(openPR) Durch die Verschmelzung der beiden Tiroler Unternehmen ITH und icoserve entsteht ein Unternehmen mit über 50 Mitarbeitern, langjähriger Erfahrung sowie eigenen innovativen Softwarelösungen für das Gesundheitswesen.
Als Tochter der Siemens AG Österreich, Medical Solutions und der TILAK – Tiroler Landeskrankenanstalten GmbH, dem Betreiber der Tiroler Landeskliniken – können sich die Kunden des neuen Unternehmens einerseits auf die Verlässlichkeit und Kontinuität eines großen Projektpartners, andererseits aber auch auf die Praxistauglichkeit der Lösungen durch die enge Verbindung zu einer der größten Kliniken Österreichs verlassen. Die bewährte ITH-Geschäftsführung unter Gebhard Mader-Ofer und Claudius Kaloczy wird nun um den bisherigen icoserve Geschäftsführer Bernhard Hirsch erweitert.
Die Mitarbeiter der ITH bringen als Dienstleister für Krankenhäuser ihr jahrelanges Prozess- und Implementierungs-Know-how im Bereich „Klinische Informationssysteme“ in das neue gemeinsame Unternehmen ein. Neben dem größten Kunden – der TILAK in Innsbruck, wirkt das Dienstleistungs-Team der ITH icoserve technology for healthcare an zahlreichen internationalen Projekten ihrer Mutter Siemens mit: Pensionsversicherungsanstalt Österreich, Universitätsspital Basel, Allgemeines Krankenhaus der Stadt Wien – um nur einige zu nennen.

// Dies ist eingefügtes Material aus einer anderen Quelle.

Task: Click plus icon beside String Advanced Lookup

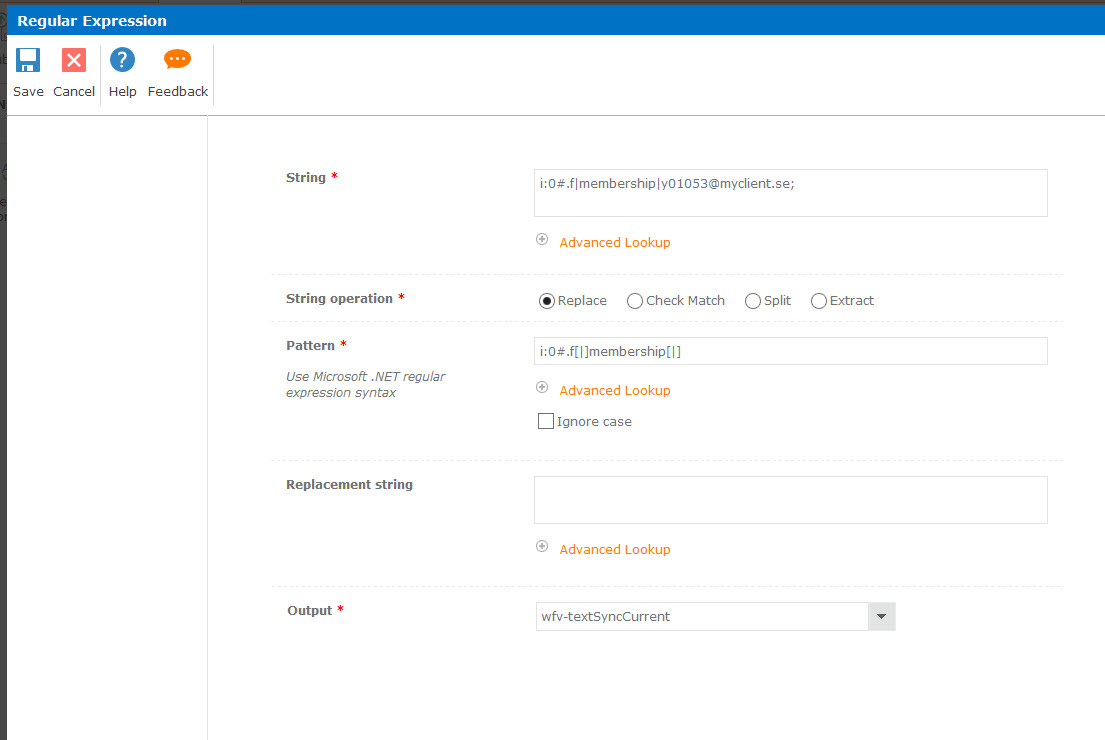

Gebhard Mader-Ofer von der ITH icoserve meint dazu: „Das spezielle Know-how über klinische Prozesse, Projektmanagement, Implementierungsmethodik – aber auch die detaillierten produktunabhängigen Softwarekenntnisse – haben uns zu einem wichtigen internationalen Player in der Krankenhaus-IT gemacht. Diesen Kernbereich wollen wir in den nächsten Jahren sukzessive weiter ausbauen!“
Neben den Implementierungsdienstleistungen ist die in-house entwickelte Softwarelösung icoserve AIM (Advanced Image Management) das zweite große Standbein des Unternehmens. Diese Softwarelösung geht über den Funktionsbereich normaler medizinischer Bilddatenmanagementsysteme hinaus und vereint zusätzlich Bild- und Videodokumentation, sowie patientenzentriertes Dokumentenmanagement in einem System.
Bernhard Hirsch bringt die Vorteile von icoserve AIM auf den Punkt: „Es handelt sich um das flexibelste und leistungsfähigste IT-System mit dem besten Preis-Leistungs-Verhältnis zur Akquisition, Archivierung, Befundung und Verteilung multimedialer Daten aller Art in Krankenhäusern“.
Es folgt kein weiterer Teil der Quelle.